O Brasil contabilizou 1.470 feminicídios em 2025, estabelecendo um novo recorde nacional de mulheres assassinadas por razões de gênero, uma média de 4 mortes por dia. Os dados foram divulgados nesta terça-feira (20/01) pelo Ministério da Justiça e Segurança Pública, superando a marca anterior de 1.464 casos registrados em 2024.
O número pode crescer ainda mais quando forem incluídos os dados de dezembro do estado de São Paulo, que não constam na atual contabilização. As informações são coletadas pelos governos estaduais e posteriormente encaminhadas ao governo federal.
A tipificação do feminicídio, que caracteriza o assassinato de mulheres por razões de gênero, completou uma década em 2025. Desde sua implementação em 2015, quando foram registrados 535 casos, houve um crescimento de 316% neste tipo de crime.
Na soma dos dez anos, 13.448 mulheres foram assassinadas por serem mulheres no Brasil, o que representa uma média anual de 1.345 crimes desta natureza.

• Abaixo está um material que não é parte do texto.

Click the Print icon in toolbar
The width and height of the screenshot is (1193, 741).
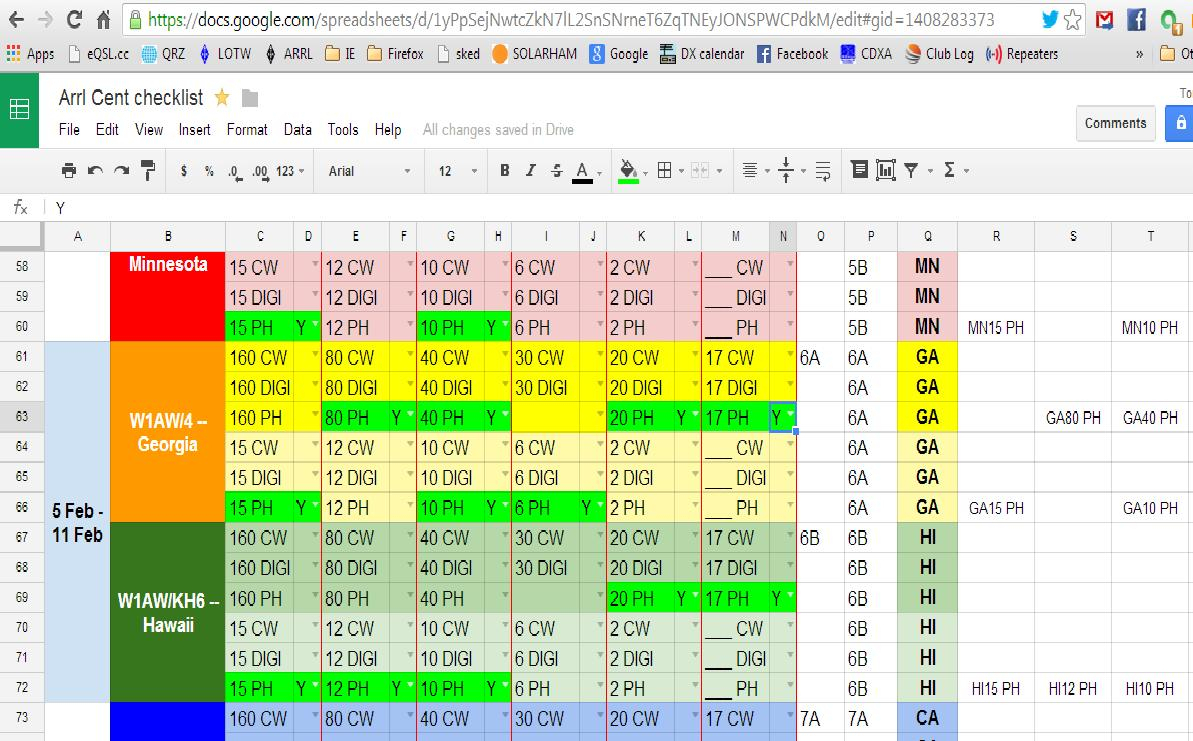point(69,171)
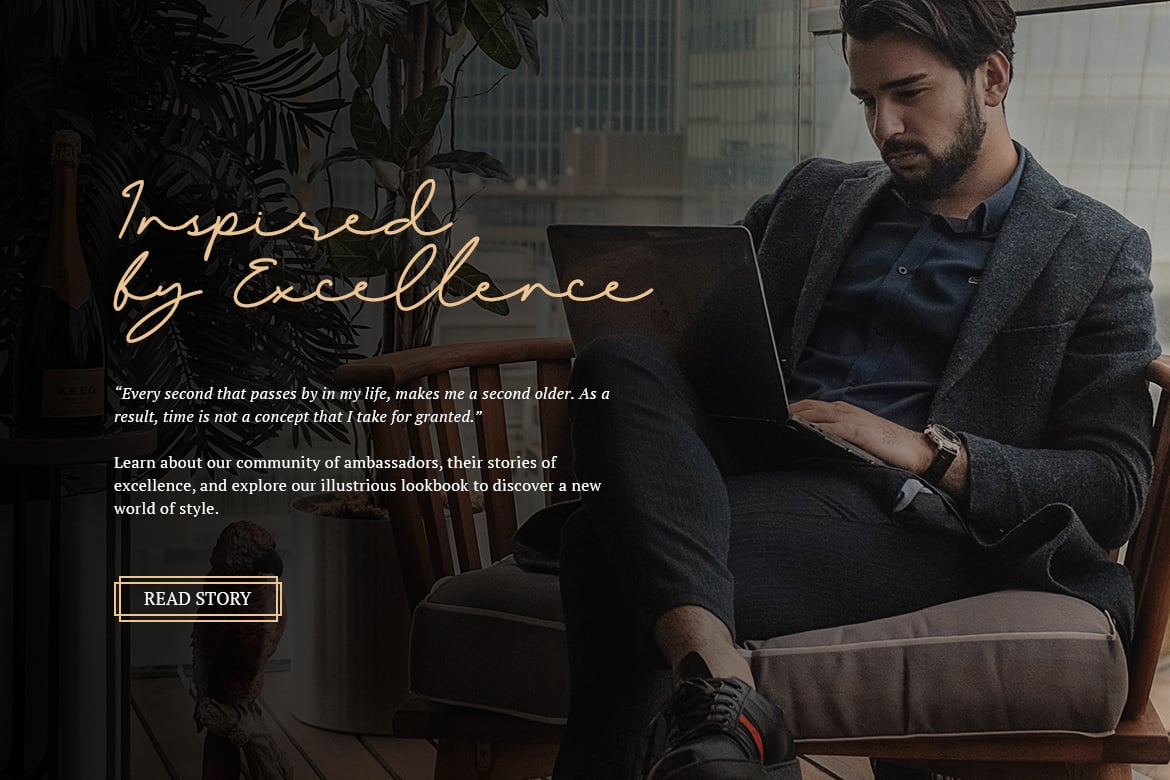Click the man's black sneaker

722,728
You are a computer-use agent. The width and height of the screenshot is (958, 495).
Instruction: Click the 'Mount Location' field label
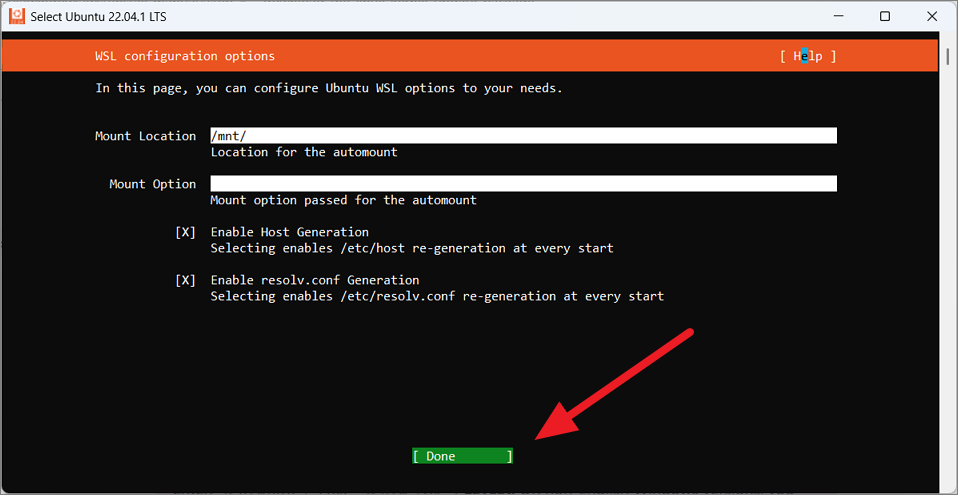click(145, 136)

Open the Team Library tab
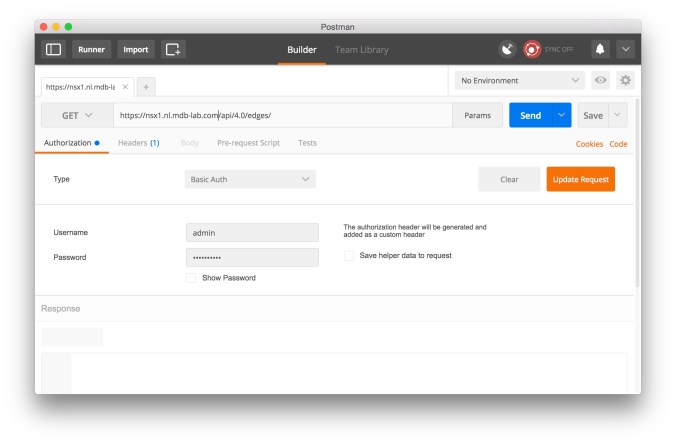point(362,49)
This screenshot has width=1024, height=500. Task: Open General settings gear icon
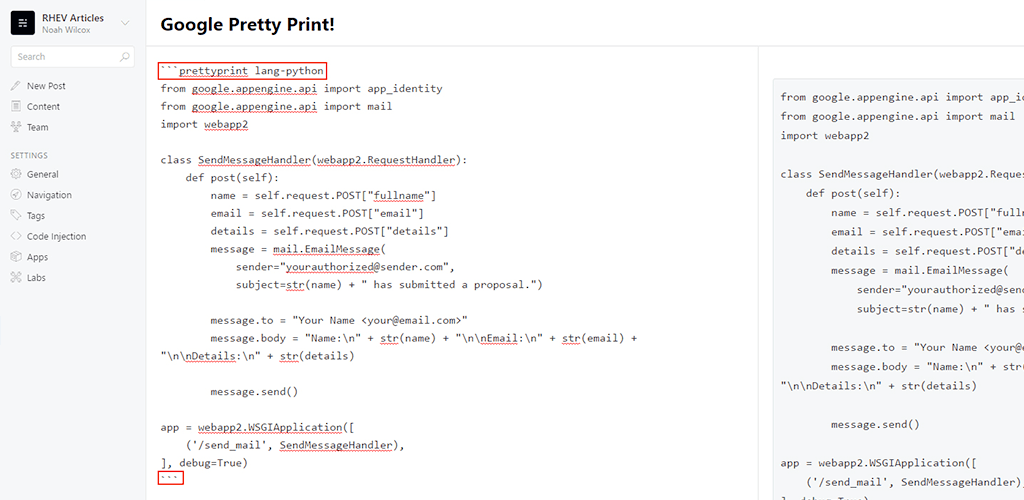[16, 174]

Mesmo sem a contabilização completa de dezembro, São Paulo aparece como o estado com maior número de feminicídios em 2025, totalizando 233 casos. Minas Gerais ocupa a segunda posição com 139 ocorrências, seguido pelo Rio de Janeiro com 104 registros.
Na contagem da década, São Paulo acumula 1.774 casos de feminicídios. Minas Gerais vem em segundo lugar com 1.641 ocorrências, enquanto o Rio Grande do Sul registra 1.019 casos.
Entre os casos registrados em 2025 está o de Tainara Souza Santos, de 31 anos, em São Paulo. Ela faleceu após ficar internada por quase um mês em estado grave, depois de ser atropelada e arrastada por mais de um quilômetro na Marginal Tietê pelo ex-ficante. Antes de morrer, Tainara passou por pelo menos cinco cirurgias complexas.
No Recife, outro episódio resultou na morte de Isabele Gomes de Macedo, de 40 anos, e seus quatro filhos com idades entre 1 e 7 anos. Todos morreram carbonizados após o companheiro de Isabele atear fogo na residência depois de uma discussão e agressões. As autoridades detiveram o suspeito.
Os dados completos sobre feminicídios em 2025 ainda aguardam a inclusão das estatísticas de dezembro do estado de São Paulo, o que poderá aumentar o número total de casos registrados no ano.